- ASSIGNED TASK -
A faithful, complete transcript of the entries below, without pictures, should be returned.

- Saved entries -

:::

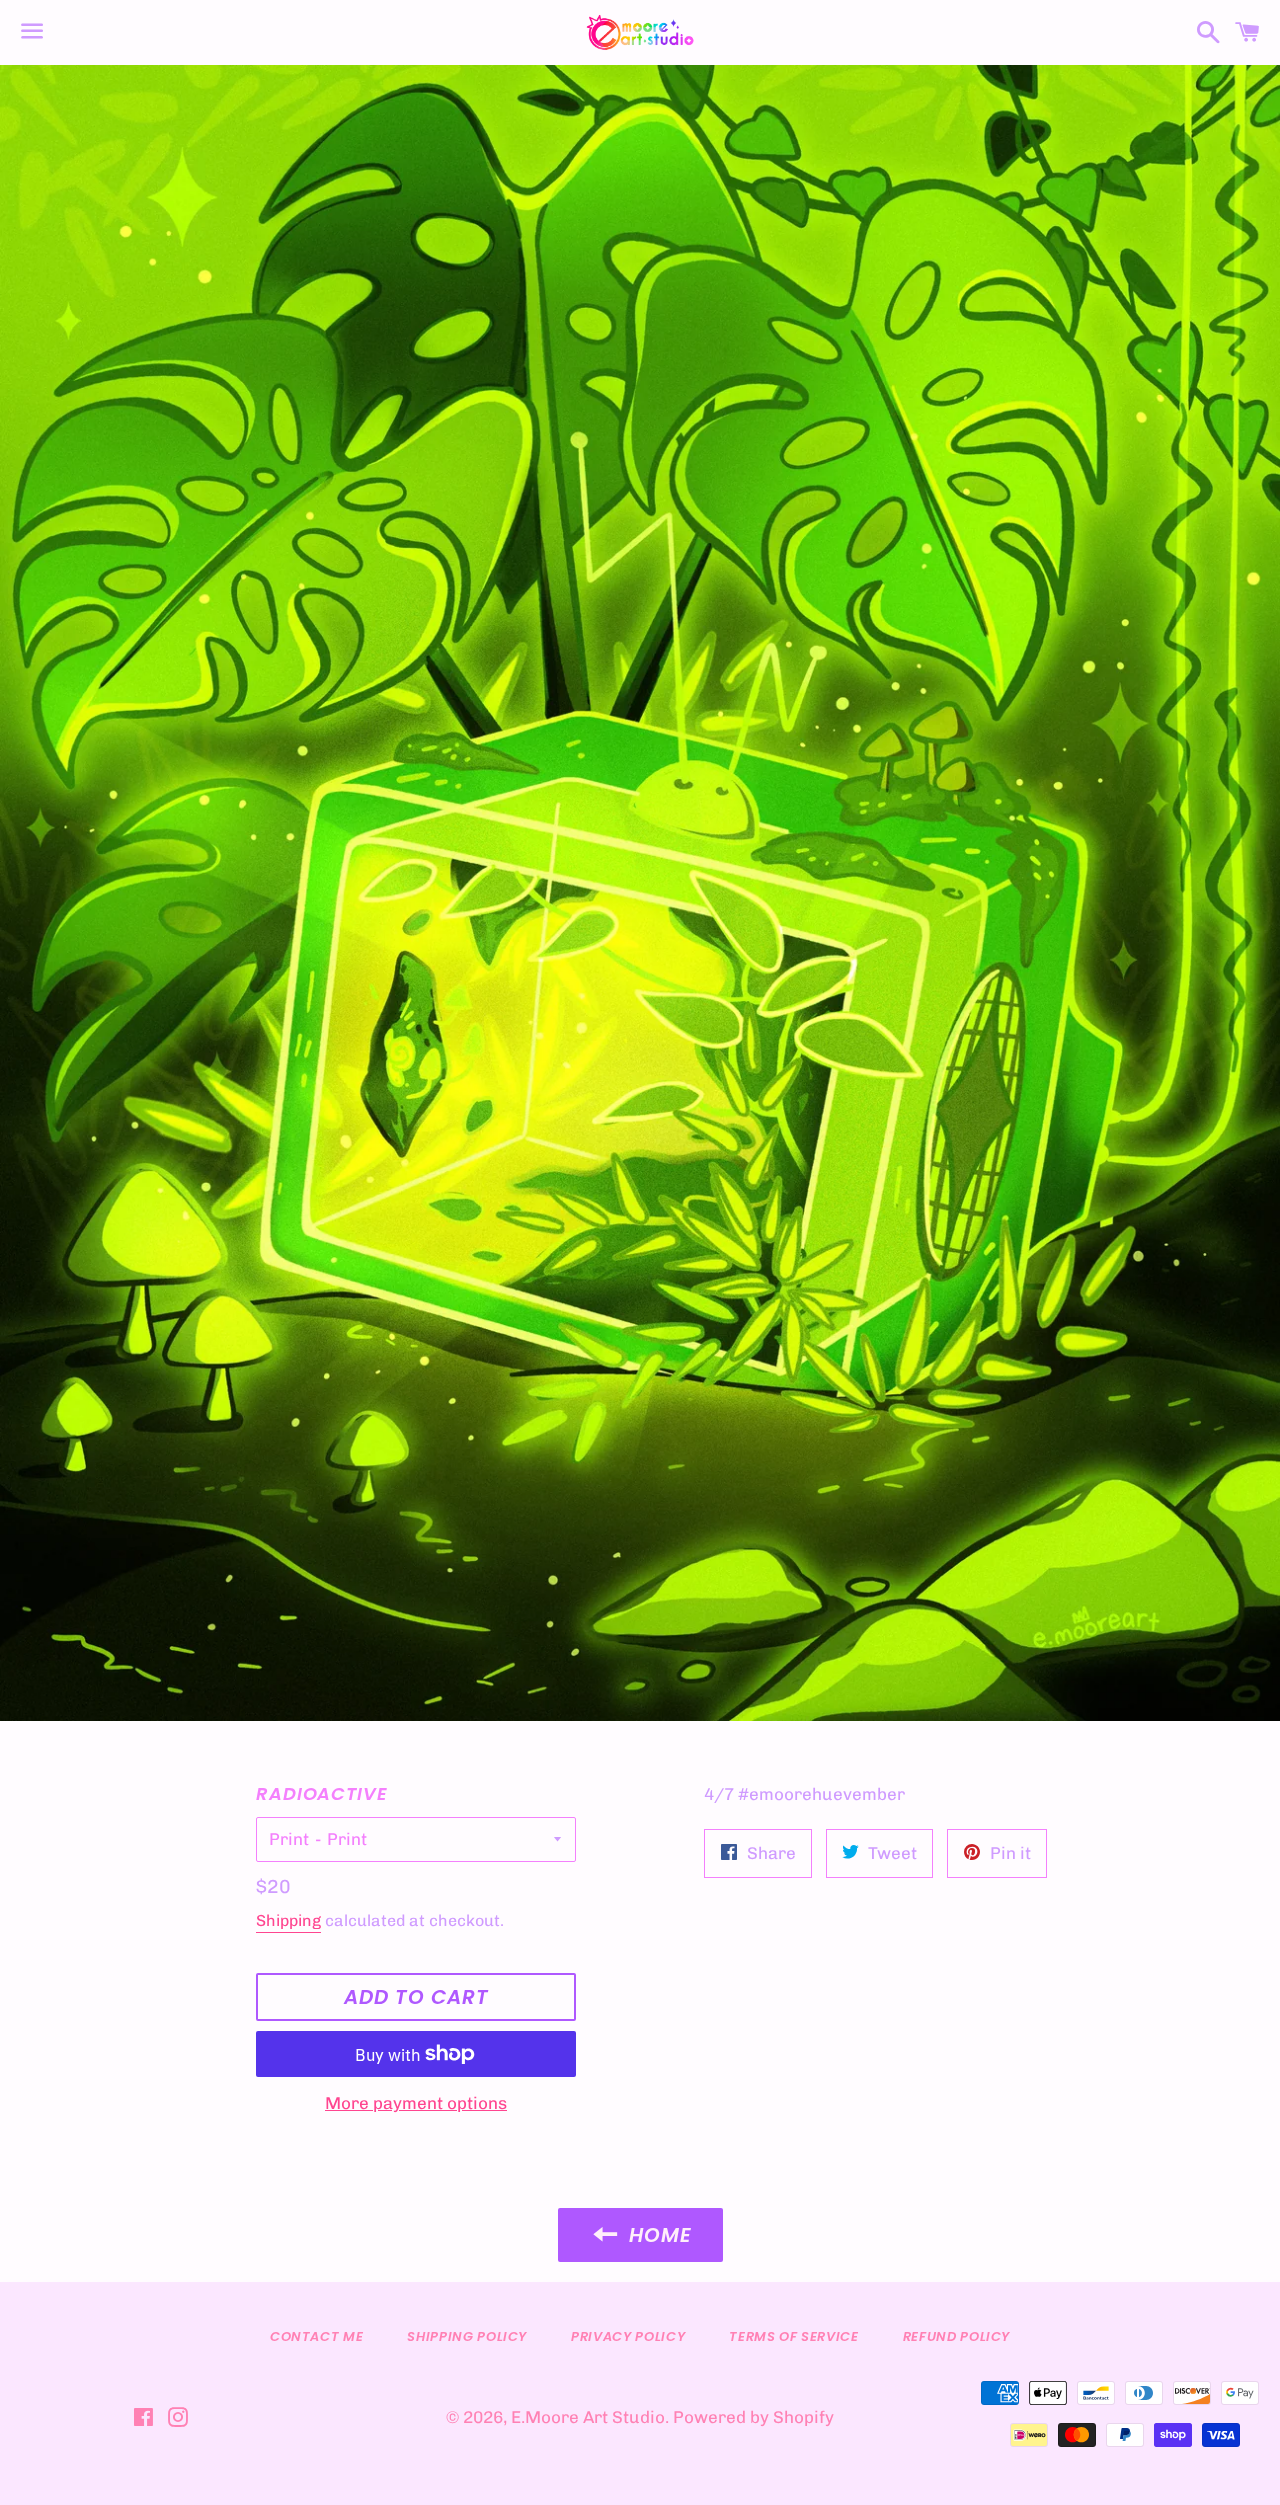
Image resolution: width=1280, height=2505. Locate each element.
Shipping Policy (467, 2336)
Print (289, 1839)
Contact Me (317, 2336)
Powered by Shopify (753, 2417)
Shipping (288, 1920)
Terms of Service (793, 2336)
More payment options (416, 2103)
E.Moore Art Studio (588, 2417)
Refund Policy (956, 2336)
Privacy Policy (628, 2336)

:::

- WRITTEN RESPONSE -
Image resolution: width=1280, height=2505. Locate each element.
Shipping Policy (467, 2336)
Print (289, 1839)
Contact Me (317, 2336)
Powered by Shopify (753, 2417)
Shipping (288, 1920)
Terms of Service (793, 2336)
More payment options (416, 2103)
E.Moore Art Studio (588, 2417)
Refund Policy (956, 2336)
Privacy Policy (628, 2336)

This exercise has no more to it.